=== Parts of the exercise ===
1 – In the book descriptions, rewrite the paragraph beginning "Mother Nature's Pedagogy" as a short bulleted list that keeps its main facts.
2 – According to the book descriptions, what can teaching interfere with, especially when it is forced and comes too early?
3 – Extend the book descriptions by writing what comes after their final sentence.
(Beginning of Passage provided)
Mother Nature’s Pedagogy. Children come into the world biologically designed to educate themselves. Their natural curiosity, playfulness, sociability, willfulness, adventurousness, tendency to look ahead, and desire to do well were all shaped, by natural selection, to serve the function of education. In this collection of essays, Peter Gray describes, with research evidence, how these natural drives play out in children who have ample opportunity to exercise them. He also desribes children's natural prosocial drives and discuses ADHD as a natural personality variation, not a disorder.
How Children Acquire “Academic Skills… Children who grow up in a literate and numerate environment generally typically pick these skills up in their everyday living. In this collection,Peter Gray presents the evidence that this is so. He also presents evidence that teaching--especially when it is forced and comes too early--can interfere with children’s learning to read and calculate. The book also includes an essay on the difference between Self-Directed Education and progressive education and another refuting the claim that children lose academic skills during summer vacation from school (the so-called “summer slide”).
(End of Passage provided)
(Beginning of Data to examine)
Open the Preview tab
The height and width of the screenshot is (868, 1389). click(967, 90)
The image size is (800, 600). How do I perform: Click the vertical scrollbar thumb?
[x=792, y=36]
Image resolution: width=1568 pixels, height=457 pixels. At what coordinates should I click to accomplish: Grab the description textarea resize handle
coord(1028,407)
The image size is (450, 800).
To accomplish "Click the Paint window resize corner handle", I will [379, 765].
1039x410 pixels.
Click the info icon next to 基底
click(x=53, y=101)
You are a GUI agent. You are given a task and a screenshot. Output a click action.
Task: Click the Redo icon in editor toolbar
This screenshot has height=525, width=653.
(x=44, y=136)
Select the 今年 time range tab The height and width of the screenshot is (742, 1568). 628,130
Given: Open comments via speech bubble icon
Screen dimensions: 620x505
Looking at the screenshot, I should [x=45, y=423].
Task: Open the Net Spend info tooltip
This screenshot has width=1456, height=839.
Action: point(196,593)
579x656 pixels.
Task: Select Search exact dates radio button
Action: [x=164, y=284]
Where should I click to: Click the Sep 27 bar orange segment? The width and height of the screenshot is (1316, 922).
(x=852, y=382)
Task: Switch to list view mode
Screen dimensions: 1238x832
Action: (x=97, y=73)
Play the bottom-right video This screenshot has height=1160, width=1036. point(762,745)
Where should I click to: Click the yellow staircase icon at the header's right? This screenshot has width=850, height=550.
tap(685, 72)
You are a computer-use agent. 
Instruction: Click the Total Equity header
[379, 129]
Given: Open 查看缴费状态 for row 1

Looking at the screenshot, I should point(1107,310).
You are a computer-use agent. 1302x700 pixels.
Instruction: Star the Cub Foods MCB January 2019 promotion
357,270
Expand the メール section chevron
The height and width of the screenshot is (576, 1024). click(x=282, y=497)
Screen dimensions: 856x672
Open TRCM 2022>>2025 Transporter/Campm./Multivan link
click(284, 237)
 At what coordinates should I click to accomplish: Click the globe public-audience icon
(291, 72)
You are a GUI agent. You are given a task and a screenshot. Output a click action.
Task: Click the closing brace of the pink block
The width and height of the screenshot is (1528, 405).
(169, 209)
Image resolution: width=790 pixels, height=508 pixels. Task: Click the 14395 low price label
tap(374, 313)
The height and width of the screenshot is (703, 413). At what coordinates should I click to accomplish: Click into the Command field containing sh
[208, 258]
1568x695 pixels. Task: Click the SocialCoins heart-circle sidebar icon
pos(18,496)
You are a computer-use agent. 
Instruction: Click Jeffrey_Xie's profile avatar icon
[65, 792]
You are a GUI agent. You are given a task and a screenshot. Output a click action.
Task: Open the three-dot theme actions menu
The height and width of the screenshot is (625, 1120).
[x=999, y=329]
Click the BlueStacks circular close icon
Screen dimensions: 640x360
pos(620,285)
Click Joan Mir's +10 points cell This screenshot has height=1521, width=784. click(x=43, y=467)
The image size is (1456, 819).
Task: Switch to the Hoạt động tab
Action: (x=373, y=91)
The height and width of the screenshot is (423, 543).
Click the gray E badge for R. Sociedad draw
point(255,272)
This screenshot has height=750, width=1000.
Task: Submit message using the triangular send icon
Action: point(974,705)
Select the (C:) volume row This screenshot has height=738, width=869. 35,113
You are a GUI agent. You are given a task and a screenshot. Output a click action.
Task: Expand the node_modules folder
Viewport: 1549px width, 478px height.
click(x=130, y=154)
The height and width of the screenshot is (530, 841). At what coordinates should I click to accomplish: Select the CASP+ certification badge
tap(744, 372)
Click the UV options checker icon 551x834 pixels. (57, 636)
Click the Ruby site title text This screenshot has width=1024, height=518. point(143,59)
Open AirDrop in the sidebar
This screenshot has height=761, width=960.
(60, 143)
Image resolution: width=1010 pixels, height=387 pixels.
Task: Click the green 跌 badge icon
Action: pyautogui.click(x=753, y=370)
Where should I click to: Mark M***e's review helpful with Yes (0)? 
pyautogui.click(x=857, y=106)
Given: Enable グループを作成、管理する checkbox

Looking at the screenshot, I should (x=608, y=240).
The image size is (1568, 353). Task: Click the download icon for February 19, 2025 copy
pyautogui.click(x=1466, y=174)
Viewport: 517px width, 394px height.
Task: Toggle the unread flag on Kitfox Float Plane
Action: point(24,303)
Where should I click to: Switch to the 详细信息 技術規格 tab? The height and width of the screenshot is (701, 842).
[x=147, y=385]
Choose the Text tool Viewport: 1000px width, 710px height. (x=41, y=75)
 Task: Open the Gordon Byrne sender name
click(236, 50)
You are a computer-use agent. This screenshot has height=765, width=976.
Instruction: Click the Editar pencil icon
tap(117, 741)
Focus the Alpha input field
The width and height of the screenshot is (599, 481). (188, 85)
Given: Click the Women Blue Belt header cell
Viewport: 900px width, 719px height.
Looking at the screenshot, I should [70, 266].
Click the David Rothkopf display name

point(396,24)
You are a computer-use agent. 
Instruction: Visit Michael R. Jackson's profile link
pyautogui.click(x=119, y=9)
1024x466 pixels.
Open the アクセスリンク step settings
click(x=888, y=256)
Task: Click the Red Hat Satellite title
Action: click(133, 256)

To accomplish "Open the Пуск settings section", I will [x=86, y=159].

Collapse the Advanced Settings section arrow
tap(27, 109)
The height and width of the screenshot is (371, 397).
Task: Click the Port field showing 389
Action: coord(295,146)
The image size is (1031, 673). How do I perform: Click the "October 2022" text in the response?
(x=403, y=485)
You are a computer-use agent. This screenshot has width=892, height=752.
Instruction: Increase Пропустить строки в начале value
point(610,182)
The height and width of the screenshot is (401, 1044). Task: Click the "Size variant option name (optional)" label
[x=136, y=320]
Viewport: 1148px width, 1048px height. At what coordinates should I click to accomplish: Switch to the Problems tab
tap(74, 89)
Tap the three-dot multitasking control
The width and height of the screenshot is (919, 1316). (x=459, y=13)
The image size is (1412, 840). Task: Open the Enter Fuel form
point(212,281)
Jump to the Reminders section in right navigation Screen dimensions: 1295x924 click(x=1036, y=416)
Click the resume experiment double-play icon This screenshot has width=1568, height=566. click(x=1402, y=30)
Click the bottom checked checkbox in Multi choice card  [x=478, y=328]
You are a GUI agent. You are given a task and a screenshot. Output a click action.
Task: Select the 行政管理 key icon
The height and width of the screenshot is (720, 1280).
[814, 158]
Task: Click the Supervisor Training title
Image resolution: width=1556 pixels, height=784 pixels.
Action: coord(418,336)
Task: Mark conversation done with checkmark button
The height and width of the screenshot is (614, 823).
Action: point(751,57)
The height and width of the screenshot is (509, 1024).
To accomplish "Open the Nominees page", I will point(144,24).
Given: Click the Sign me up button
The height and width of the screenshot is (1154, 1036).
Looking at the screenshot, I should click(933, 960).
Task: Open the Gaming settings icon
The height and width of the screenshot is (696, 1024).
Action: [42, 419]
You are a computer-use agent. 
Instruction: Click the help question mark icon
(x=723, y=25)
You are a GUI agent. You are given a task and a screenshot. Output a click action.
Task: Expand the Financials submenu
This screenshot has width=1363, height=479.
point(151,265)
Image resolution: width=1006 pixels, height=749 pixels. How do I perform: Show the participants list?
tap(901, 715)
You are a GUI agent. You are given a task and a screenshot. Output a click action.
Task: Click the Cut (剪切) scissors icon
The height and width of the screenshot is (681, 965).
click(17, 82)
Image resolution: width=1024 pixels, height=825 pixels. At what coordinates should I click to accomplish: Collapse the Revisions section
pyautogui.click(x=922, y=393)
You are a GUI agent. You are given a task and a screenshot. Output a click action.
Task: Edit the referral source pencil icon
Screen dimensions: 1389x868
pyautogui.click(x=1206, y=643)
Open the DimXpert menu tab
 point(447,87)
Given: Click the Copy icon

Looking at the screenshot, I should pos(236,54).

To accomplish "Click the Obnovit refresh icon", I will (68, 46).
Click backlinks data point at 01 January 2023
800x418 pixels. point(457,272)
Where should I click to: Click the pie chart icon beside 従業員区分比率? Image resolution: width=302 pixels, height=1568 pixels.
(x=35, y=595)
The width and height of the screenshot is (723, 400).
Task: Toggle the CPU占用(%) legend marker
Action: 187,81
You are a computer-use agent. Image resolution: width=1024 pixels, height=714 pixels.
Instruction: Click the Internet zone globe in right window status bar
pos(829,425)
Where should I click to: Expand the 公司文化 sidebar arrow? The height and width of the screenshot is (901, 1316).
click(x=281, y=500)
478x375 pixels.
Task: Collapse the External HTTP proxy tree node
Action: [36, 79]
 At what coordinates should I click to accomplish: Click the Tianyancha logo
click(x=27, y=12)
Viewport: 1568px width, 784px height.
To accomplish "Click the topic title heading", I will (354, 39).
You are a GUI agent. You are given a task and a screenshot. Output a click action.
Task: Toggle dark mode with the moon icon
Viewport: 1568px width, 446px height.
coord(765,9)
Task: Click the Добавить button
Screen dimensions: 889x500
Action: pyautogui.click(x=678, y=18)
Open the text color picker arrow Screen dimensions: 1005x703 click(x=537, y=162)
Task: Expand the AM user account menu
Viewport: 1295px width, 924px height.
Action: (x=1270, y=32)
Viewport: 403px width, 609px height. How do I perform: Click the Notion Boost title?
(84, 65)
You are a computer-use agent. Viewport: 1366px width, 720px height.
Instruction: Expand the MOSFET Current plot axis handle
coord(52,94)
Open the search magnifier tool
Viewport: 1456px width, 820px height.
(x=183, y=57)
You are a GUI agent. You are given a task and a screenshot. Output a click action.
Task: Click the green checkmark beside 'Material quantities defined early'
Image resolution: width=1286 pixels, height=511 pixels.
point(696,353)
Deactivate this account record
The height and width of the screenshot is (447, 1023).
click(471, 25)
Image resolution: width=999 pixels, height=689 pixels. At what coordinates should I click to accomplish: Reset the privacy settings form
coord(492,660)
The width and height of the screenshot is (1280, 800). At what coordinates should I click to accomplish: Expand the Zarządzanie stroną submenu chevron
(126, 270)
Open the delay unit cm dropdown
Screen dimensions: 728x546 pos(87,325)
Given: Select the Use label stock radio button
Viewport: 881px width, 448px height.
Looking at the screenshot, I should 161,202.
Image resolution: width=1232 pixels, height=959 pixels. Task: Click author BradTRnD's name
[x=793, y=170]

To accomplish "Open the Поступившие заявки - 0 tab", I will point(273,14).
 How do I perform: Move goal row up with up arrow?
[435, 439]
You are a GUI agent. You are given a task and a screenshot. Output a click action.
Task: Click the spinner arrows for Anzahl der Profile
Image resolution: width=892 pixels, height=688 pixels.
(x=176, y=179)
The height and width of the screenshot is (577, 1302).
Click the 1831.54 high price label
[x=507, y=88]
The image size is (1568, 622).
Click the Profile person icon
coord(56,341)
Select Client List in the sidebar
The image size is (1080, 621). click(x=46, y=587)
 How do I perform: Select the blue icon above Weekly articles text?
(End of Data to examine)
=== Replies ===
1 –
- Children are biologically designed to educate themselves.
- Natural selection shaped traits such as curiosity, playfulness, sociability, willfulness, adventurousness, a tendency to look ahead, and a desire to do well to serve education.
- In this essay collection, Peter Gray uses research evidence to show how these drives play out in children with ample opportunity to exercise them.
- The collection also covers children's natural prosocial drives.
- It treats ADHD as a natural personality variation, not a disorder.

2 – Children's learning to read and calculate.

3 –
Evidence that Self-Directed Education Works Theory is one thing; empirical evidence is another. In this collection of essays, Peter Gray presents evidence that children can educate themselves well, without coercion or coaxing, when provided with an appropriate environment. The evidence comes from observations of children before they start school, anthropological research in hunter-gatherer cultures, studies of graduates of a school designed for Self-Directed Education, and studies of grown unschoolers (homeschoolers who were in charge of their own learning).
The Harm of Coercive Schooling. Schools operate by methods of coercion, enforced with reward, punishment, and threats. Coercion interferes with children’s natural ways of learning and turns learning into “work.” Peter Gray describes here also how schooling promotes bullying, cheating, and showing off; contributes to high rates of anxiety, depression, and even suicide; aims to push everyone, regardless of the shape of their personality, through the same square holes; and leads to a lifetime of anxiety dreams. The final essays show how the harm has moved down even to kindergarteners.